■ Tarefa proposta 1: Conte as linhas das entradas que contêm a palavra "dimensions", diferenciando maiúsculas de minúsculas, e informe somente o número.

■ Trecho da página:
Para chegarmos a produzir alguma coisa útil, o correto seria observarmos os movimentos dos astros e depois tentarmos explicá-los através de teorias. Acontece que isso já foi realizado maravilhosamente bem por pessoas inteligentes e criativas que nos antecederam neste mundo e que encontraram modelos e equações que podem hoje ser analisados e testados. Portanto, se eu digo que as equações funcionam, não é por causa de uma aceitação cega de minha parte nem porque estou me submetendo às imposições de cientistas maquiavélicos poderosos, descabelados e de olhos vermelhos, que querem dominar o mundo e queimar a Bíblia. Eu defendo as equações porque lido com elas diariamente e vejo seus excelentes resultados. Como elas espelham o modelo oficial, é porque ele está correto. Quem não entender isso estará trilhando o caminho da ignorância total, causada por uma paranóia grave e um ódio mal direcionado.

■ Tarefa proposta 2: Traduza para o inglês esta frase do trecho da página: "Eu defendo as equações porque lido com elas diariamente e vejo seus excelentes resultados."

Dados de elemento e de posição no texto
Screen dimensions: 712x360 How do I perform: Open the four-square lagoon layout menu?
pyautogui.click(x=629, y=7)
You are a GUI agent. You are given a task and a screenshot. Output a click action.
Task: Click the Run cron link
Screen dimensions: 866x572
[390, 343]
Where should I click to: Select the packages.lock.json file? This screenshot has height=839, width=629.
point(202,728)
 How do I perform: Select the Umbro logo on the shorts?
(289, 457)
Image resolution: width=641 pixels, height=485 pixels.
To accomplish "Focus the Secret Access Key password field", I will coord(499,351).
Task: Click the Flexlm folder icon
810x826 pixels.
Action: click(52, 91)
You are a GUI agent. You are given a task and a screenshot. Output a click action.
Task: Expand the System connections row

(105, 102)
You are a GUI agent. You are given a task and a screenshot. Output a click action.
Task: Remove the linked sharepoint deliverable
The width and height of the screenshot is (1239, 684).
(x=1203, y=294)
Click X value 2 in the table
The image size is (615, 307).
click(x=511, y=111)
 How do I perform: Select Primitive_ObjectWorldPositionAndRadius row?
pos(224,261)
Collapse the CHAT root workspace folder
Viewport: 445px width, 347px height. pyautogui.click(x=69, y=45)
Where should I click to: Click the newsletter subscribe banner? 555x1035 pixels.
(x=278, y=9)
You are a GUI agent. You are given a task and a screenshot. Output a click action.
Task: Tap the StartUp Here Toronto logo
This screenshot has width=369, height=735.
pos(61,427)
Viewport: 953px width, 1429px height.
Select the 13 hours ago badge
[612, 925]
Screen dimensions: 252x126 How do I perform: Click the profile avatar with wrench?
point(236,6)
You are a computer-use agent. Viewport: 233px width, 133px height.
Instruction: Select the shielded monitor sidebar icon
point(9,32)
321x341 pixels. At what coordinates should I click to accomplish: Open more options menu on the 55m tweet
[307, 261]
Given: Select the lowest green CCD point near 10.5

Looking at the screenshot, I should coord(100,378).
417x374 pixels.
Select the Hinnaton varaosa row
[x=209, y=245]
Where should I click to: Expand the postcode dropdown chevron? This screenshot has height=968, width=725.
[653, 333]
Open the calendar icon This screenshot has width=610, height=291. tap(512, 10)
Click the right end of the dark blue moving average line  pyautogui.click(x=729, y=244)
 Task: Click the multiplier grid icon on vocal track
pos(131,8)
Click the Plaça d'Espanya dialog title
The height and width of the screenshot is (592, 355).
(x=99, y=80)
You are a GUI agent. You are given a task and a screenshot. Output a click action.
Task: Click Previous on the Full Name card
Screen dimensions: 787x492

■ Resultado da tarefa 1: 4

■ Resultado da tarefa 2: I defend the equations because I deal with them daily and see their excellent results.